For everyone who is thinking about where to attend law school, do your research before you make your decision. When you make the decision to attend law school you do so with one real goal: employment. So make an effort to look into the employment statistics of every school you’ve been accepted to. When I was looking at BC’s I realized that the employment rate was much stronger than comparable schools, and even some higher ranked schools that I had been accepted into. It’s also important to look at what types of jobs students go into. Are they large firms, or public interest? Look at whether most students end up in positions that are in-line with your ultimate goals or vastly different. You’ll be able to gain some perspective by comparing three or more schools. Also pay attention to which cities students end up working in. I visited one school in Virginia which touted it’s connections to DC, but actually ended up placing more people in southern states. If you really want to get into it, you can also look at state bar statistics, and see which schools have more students take the bar in the state you’d ultimately work in. This may be an indicator of how regionally connected a particular school is, and whether or not there will be a strong alumni network in the region. Also, make sure that the bar passage rate is respectable for the schools you consider, as you’d be shocked at the rates at some lower ranked schools. Bar passage rates will also tell you something about the quality of classmates you’ll find at different institutions.

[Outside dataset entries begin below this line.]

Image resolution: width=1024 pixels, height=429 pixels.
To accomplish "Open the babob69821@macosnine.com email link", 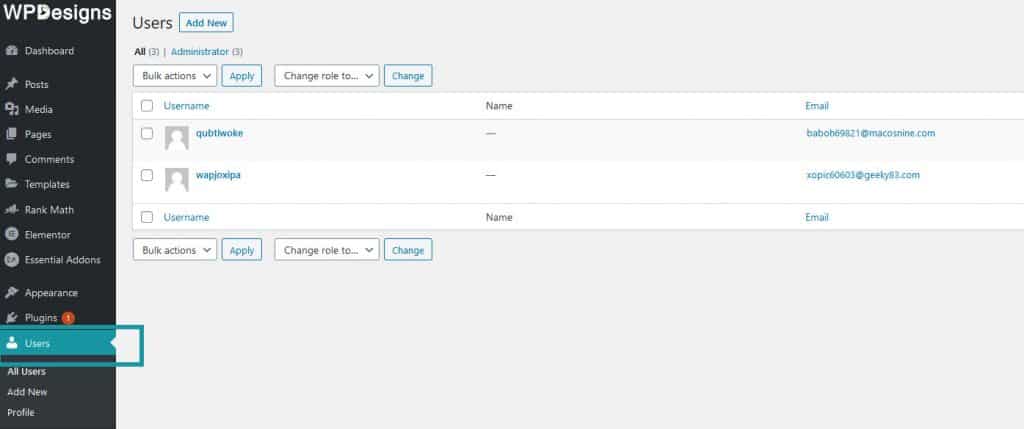I will point(870,133).
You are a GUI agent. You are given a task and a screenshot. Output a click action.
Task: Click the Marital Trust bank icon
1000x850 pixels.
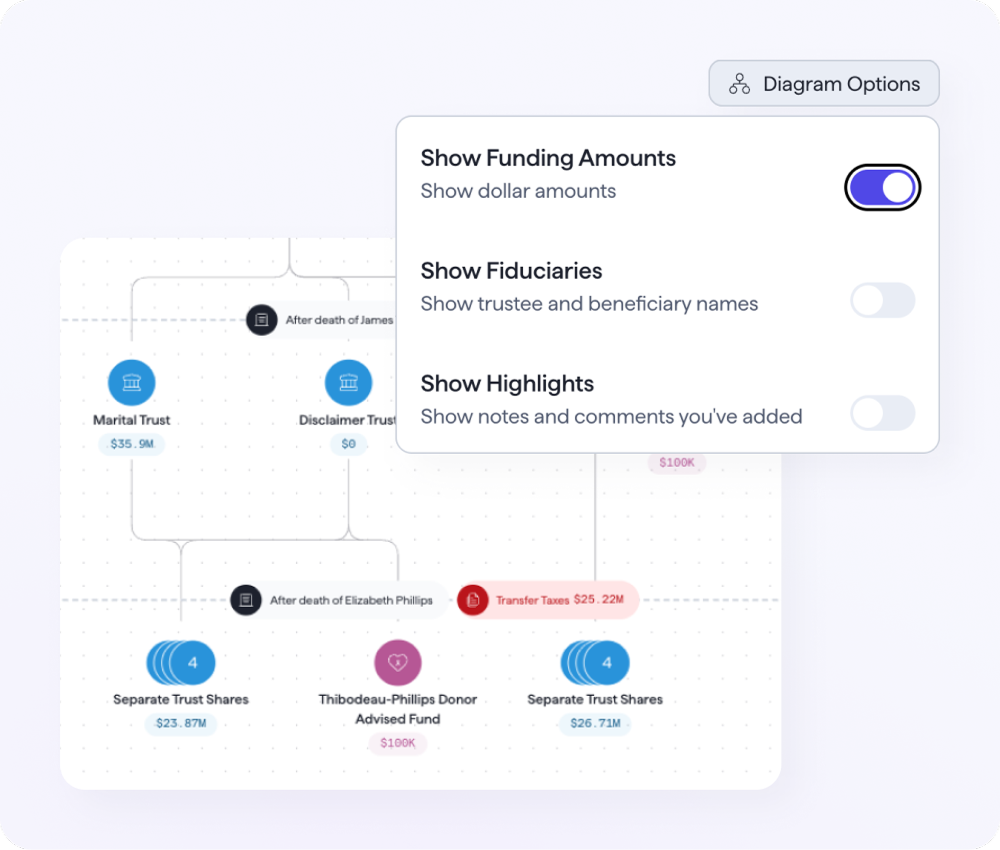[x=132, y=383]
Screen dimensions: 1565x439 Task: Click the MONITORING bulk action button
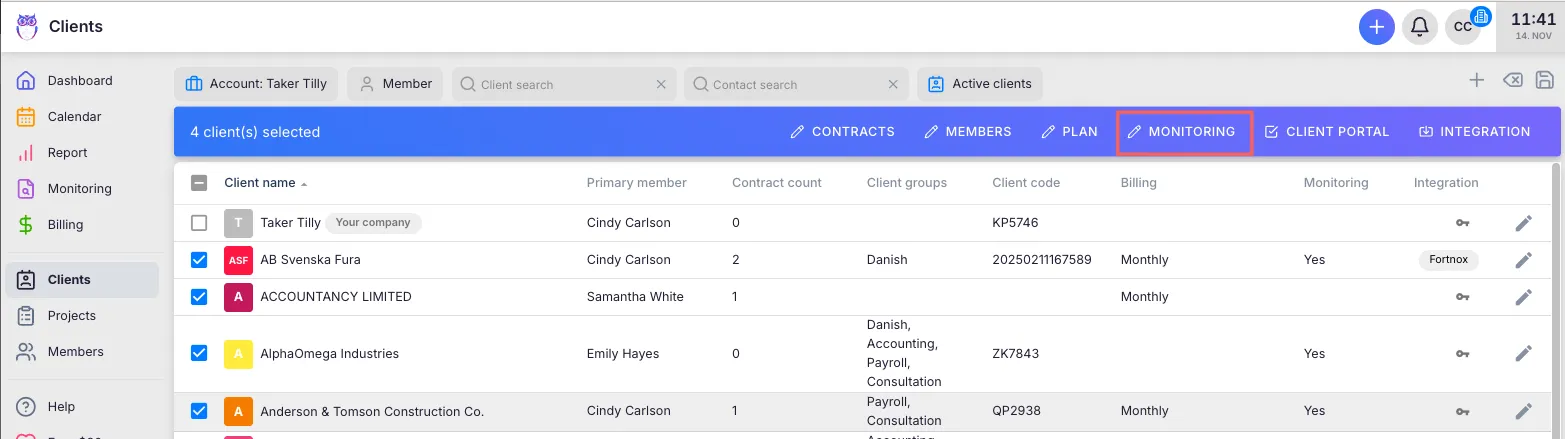click(x=1183, y=132)
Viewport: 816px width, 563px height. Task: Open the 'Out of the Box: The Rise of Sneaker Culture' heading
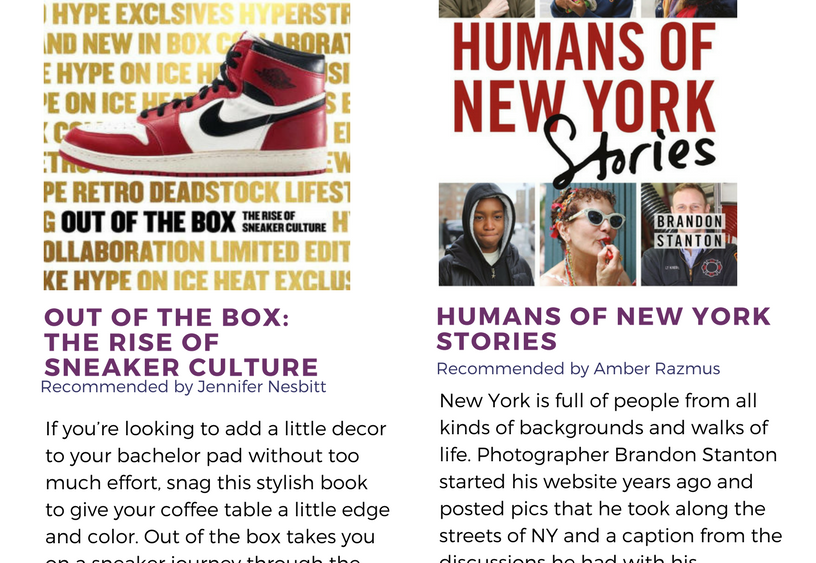pos(180,342)
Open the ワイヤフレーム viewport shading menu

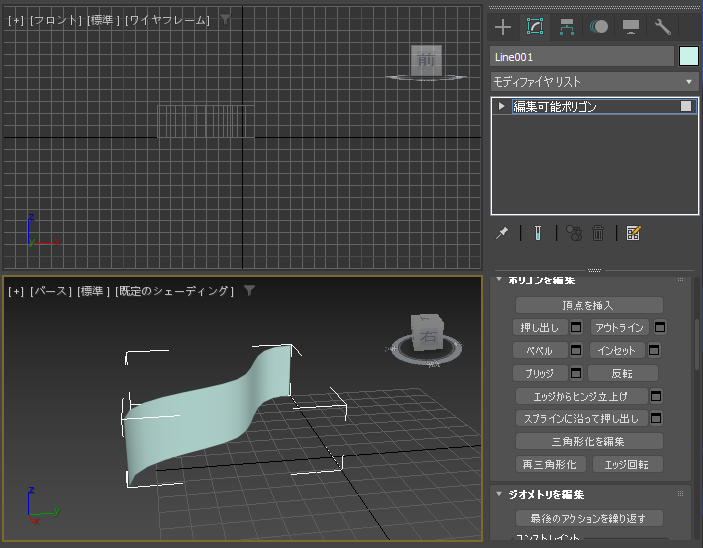click(x=167, y=20)
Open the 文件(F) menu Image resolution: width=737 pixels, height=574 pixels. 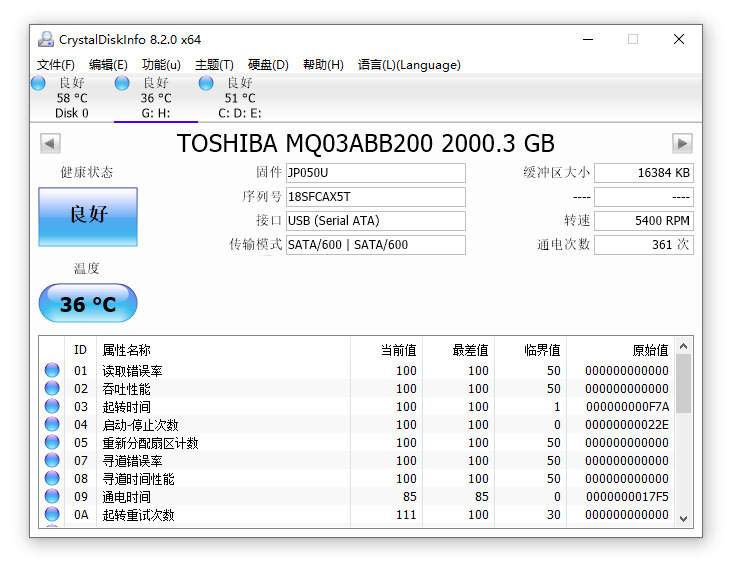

Last weekend was one of BC Law’s favorite spring events- law prom! This year we had a great time at the Liberty Hotel in downtown Boston, and had a lot of fun seeing all of our friends in tuxes and fancy dresses. Here’s a picture of me and my wonderful roommates. Despite a name reminiscent of high school this event is always a lot of fun.
I am a 3L here at BC Law, as well as being in my final year of a Masters in Higher Education. If you are thinking about coming by BC for a tour you’ll probably see me at my job in the Admissions Office. I’ll be posting every week about an aspect of life as a student at BC Law. If you have any questions comment here and I’ll answer for everyone!
As many of us have mentioned in our posts, part of what makes BC such a great place to go to law school is the strong sense of community here. When I moved to Boston for law school I only knew two people in the city. It is hard to believe that that was almost three years ago now. During my time at BC I’ve met an amazing group of friends and future colleagues who have made these past few years fly by. While my friends and I have a lot of good times on our own, part of what makes BC so great are the events planned by student government. In addition to our elected Law Students Association representatives, committees like the Special Events Committee and the Sports Committee do a lot to plan the trips and nights out that we all look forward to throughout the year! Here are some of the different events that are traditions at BC Law.
My friends and I take a break from skiing Killington on the annual ski trip.
First of all, if you have some free time, enjoy it! While my time at BC Law has been a lot of fun, it is also been a lot of work and I often feel like I’m going from one thing to the next without much of a break. So if you have some down time before law school be sure to hang out with your friends from college and high school, and go on that family vacation your mom keeps bugging you about. Try the new restaurants you’ve been wanting to try, grab drinks with your friends, and do some reading for pleasure before you’re consumed by casebooks!
2. Build your network
The one thing I hear over and over again from the career center here is the importance of networking and making contacts for getting a job. If you have family members, family friends, or acquaintances who are judges or attorneys reach out to them! A short email saying “Hi [name], I hope you’re doing well. I wanted to get in touch because I just got accepted to Boston College Law School! I know you’re very busy but I’ve heard a little bit about your career in [x legal field] and if you have the time I would love to grab coffee or chat on the phone about the work you’ve done and your thoughts on working in [x legal field].” At the very least you’ll get some advice on law school and practicing, and who knows, you may end up finding a connection for a summer job.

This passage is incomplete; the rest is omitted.